THE CRITIC AS ARTIST

 

By M. SIVAKAMAYVA, M.A.

 

Sri Kasturi Venkateswara Rao is well known in the Telugu world of Letters as a poet of the first order, especially as one of the joint anthors of Soundaranandam whose place among the Telugu classics is assured. His poetry is distinguished alike for its rare richness of substance and exquisite workmanship. It is a pity therefore and a misfortune that his muse should have remained silent, almost mute, for such a long time.

 

Listeners of All India Radio (Vijayawada) were therefore agreeably surprised when they heard the other day, in the course of a symposium, in Telugu, of artists, poets, critics, journalists, etc., a talk from him on “The critic’s experience of aesthetic delight”. It was an  illuminating discourse, delivered in an exceedingly entertaining style, and incidentally dealt with the claims of the critic to the status of a creative artist. In the humble opinion of the writer of this note, the poet-critic’s exposition of the nature of creative criticism is peculiarly interesting and deserves wider publicity. A brief English rendering of it is therefore presented to the readers of Triveni.

 

“The sensible world consisting of nature and the life of human beings in society constitutes the basic material of every kind of artistic creation. This world is a blend of truth and falsehood, virtue and wickedness, happiness and misery. But the artist gives it beautiful form and significance. He eschews the undesirable parts, modifies the disagreeable features, fuses the material chosen in the fire of his imagination and invests it with a novel shape. Every work of art is thus necessarily an act of interpretation of the world, a criticism of life. There is no creation out of ‘nothing’.

 

“If the artist interprets the world, the critic interprets the work of art. But then what is the value of this interpretation of an interpretation, this criticism of a criticism? How can it become creative in its turn?

 

“Experience of life and contemplation of the world give the artist delight and happiness. That which gives him the joy, that which he observes and contemplates, has form; but his joy has no form. But he endeavours to detach it from himself to contemplate it in his imagination and express it again objectively. Unfortunately the medium which he employs for this purpose of ‘expressing’ his ‘delight’ in ‘form’ so that it might be ‘communicated’ to others and shared by them–line, colour, sound, or word,–has only a limited capacity for the purpose.
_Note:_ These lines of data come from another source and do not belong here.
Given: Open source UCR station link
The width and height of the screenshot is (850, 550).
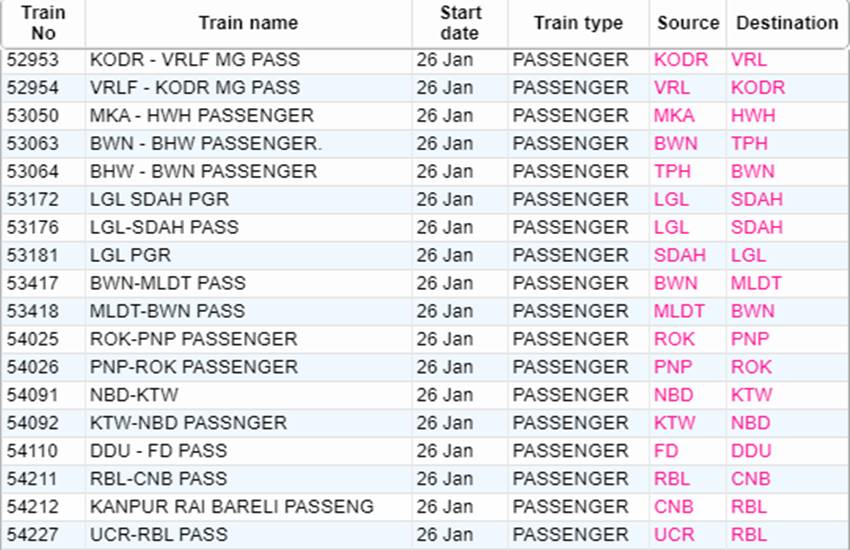Looking at the screenshot, I should click(x=674, y=535).
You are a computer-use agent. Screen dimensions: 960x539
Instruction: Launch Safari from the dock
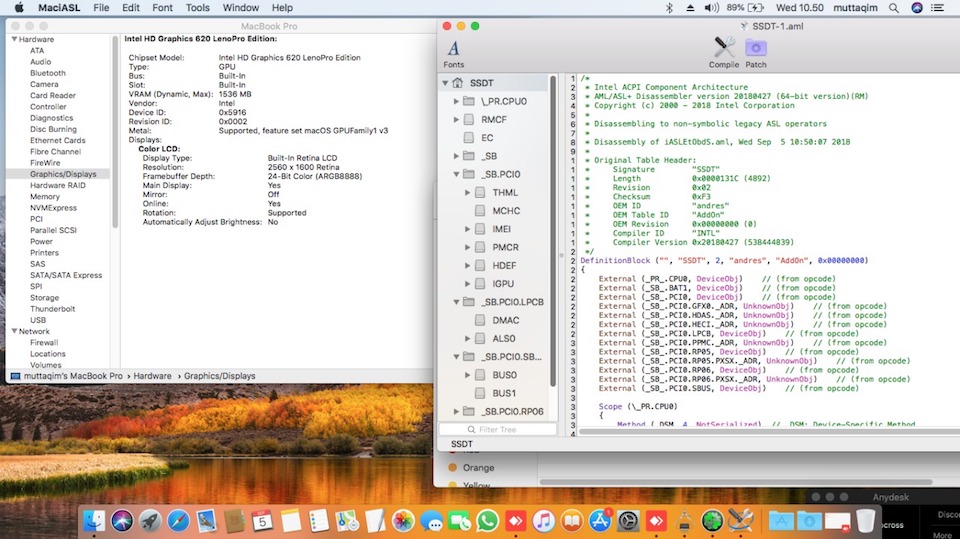[178, 520]
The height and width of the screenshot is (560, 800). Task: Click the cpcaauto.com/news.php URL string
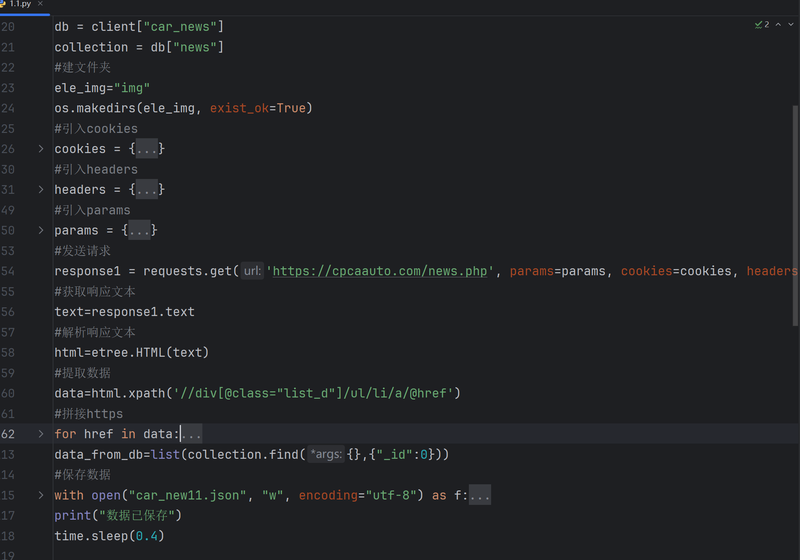point(380,271)
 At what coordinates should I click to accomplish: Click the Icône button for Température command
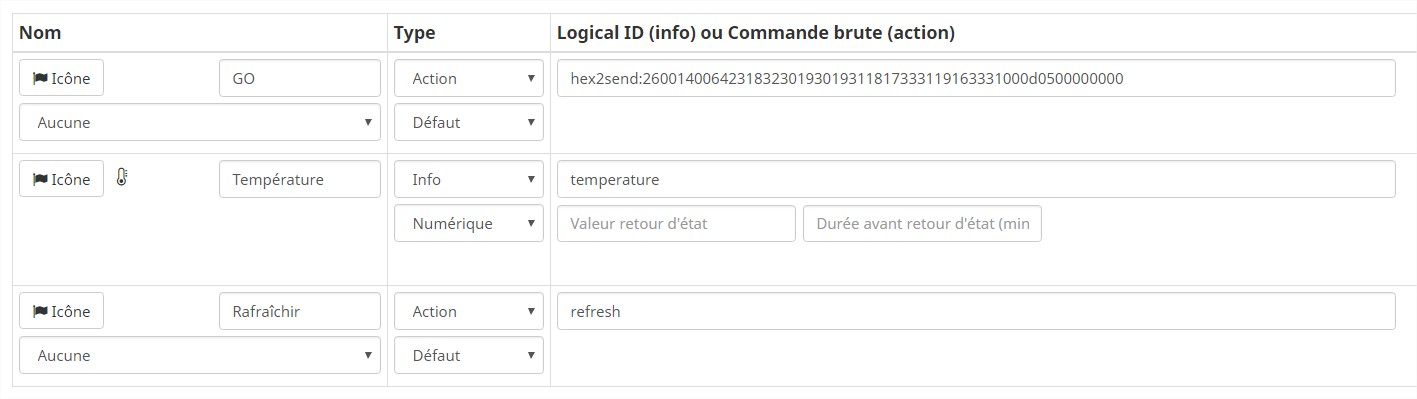(x=61, y=179)
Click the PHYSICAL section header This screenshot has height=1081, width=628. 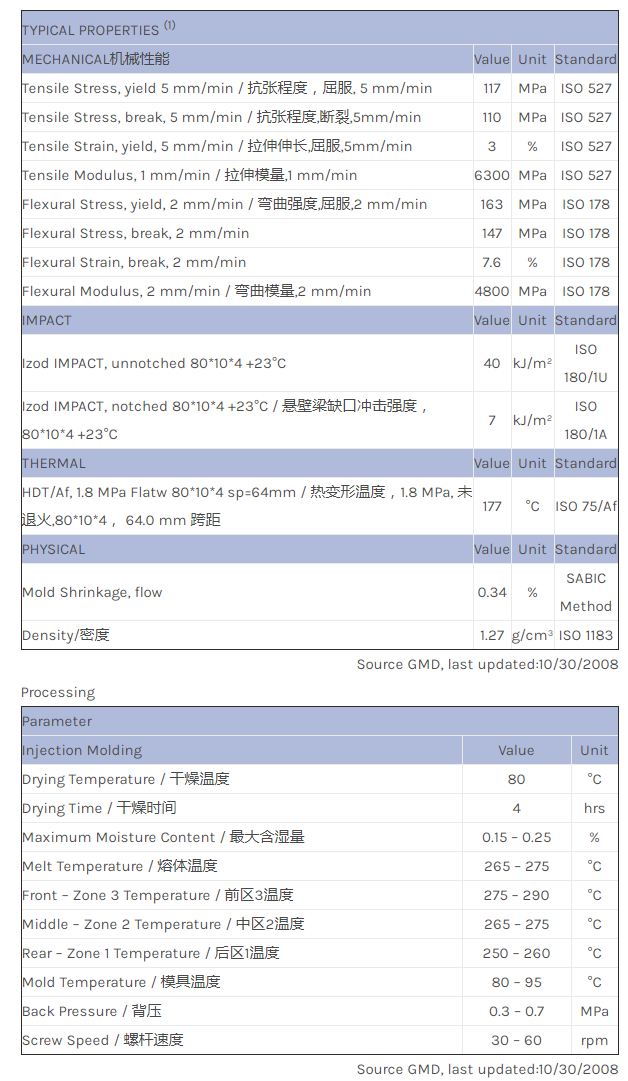click(x=54, y=549)
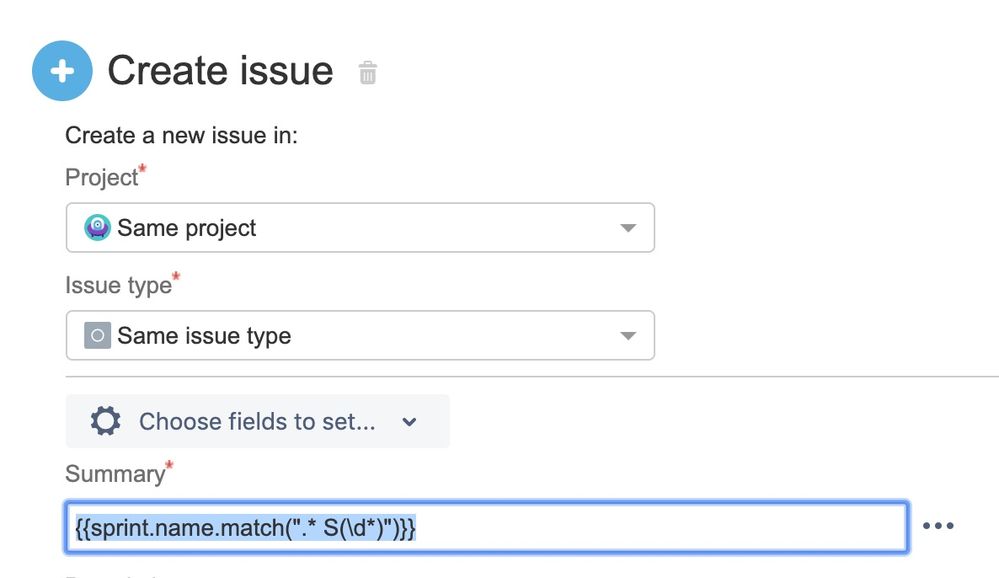
Task: Delete the action with the trash icon
Action: click(368, 72)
The artist has to work under the limitations fixed by the nature of his medium, however perfect his mastery of it. Hence the difficulty, the struggle, which the creation of a work of art necessarily involves.

 

“Ultimately the work of art is only a suggestive symbol and not a complete representation of the delight experienced by the artist. Every work of art provides only the means for aesthetic experience and not aesthetic experience direct. Through the limited form, it suggests the limitless and formless. It provides the doors and windows through which the formless and boundless can be glimpsed and aesthetic delight experienced.

 

“The activity of the critic thus begins just where the activity of the artist ends. Through the doors and windows provided by the work of art, the critic enters the region (boundless) of aesthetic delight and there the range of his flight is determined only by his capacity and equipment. By his previous experience, the contemplation of many excellent works of art, he acquires the ability to recognise at once and easily the significant lines and  forms, thoughts and emotions, sounds and suggestions. An instinctive awareness of beauty is always awake and alert in him. Through the work of art he enters the heart of the artist and the centre of aesthetic delight. There are no limits to the flight of his spirit in that boundless kingdom.

 

There, his freedom is absolute and his flight is determined by the strength of his wing and the aspiration of his soul. Once he enters the domain of aesthetic delight, he leaves behind the work of art and the artist–the ladder by which he has climbed and the friend who provided the ladder for him. His aesthetic experience may be different from and richer than that of the artist who set the wings of his imagination in motion.

 

“If he then attempts to give expression (form) to his aesthetic delight and succeeds in his endeavour, the result is another work of art. It is a criticism of the work of art which has occasioned it, but at the same time, in its own right, it is as much a work of art. It is creative criticism.”

 

To this supreme category of criticism belongs much of the critical literature of the famous English critics of the period of the Romantic Revival, of Coleridge and Hazlitt, of Lamb and Carlyle, and later of Pater and Swinburne. It constitutes one of the most irresistible attractions of English literature to Indian students. Lovers of Sanskrit literature and the literatures of the modern languages of India feel hurt when they come across any suggestion that most of our critical literature is concerned with the Philosophy of aesthetics, the enumeration and classification of literary methods, devices, ornaments, and judicial criticism to some extent, but apparently of very little of creative criticism. If this is a wrong impression and an unfair description, they will be doing a great service to literature and literary criticism and contributing to raise the level of literary appreciation and culture among the people, if they bring out and give wide publicity to the existing body of creative criticism in our languages and if they enrich it by fresh additions.

 

As for Sri Venkateswara Rao who has so ably justified the claims of criticism to the status of a creative art and so clearly explained the nature of creative criticism, the Andhra public will feel grateful for more creative activity on his part, either in the field of poetry or in the field of creative criticism.